— begin —

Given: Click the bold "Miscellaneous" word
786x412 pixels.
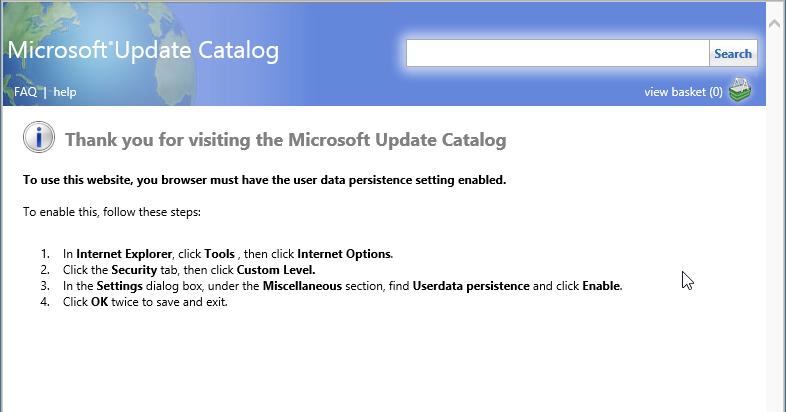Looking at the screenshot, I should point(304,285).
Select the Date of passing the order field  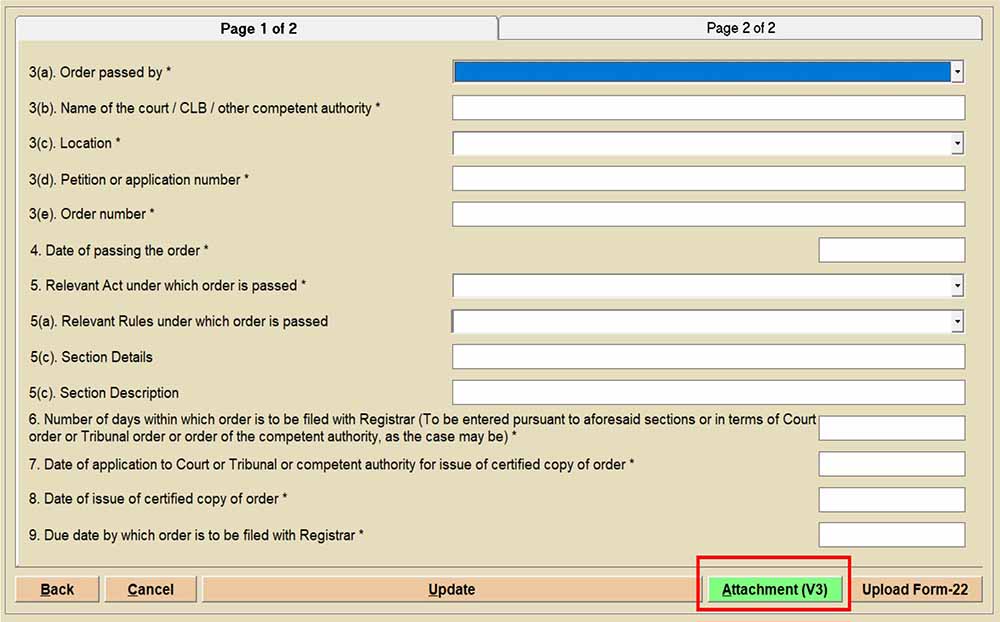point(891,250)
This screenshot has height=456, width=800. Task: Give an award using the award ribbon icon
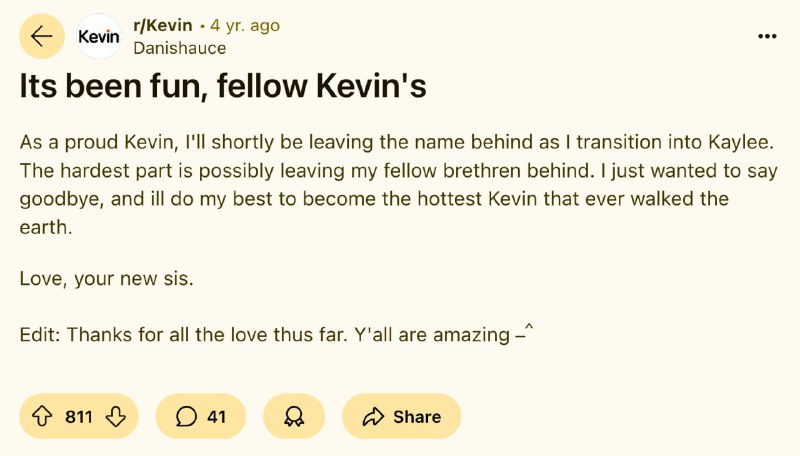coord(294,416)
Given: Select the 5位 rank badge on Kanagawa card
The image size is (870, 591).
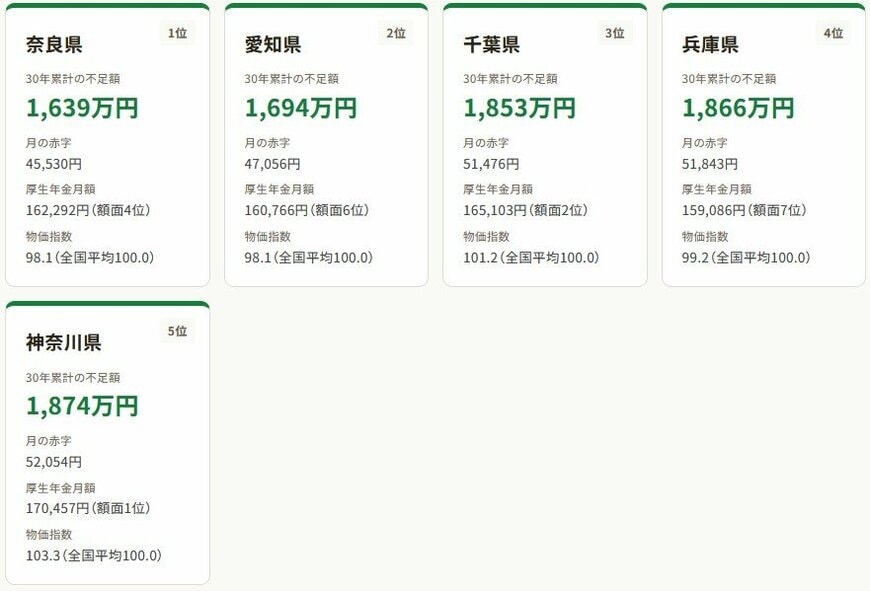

— end —

▶ **Stated problem**
Report each line of the records that contains the string "Given". Case matters.

▶ **Solution for this task**
Given: Click the bold "Miscellaneous" word
Given: Select the 5位 rank badge on Kanagawa card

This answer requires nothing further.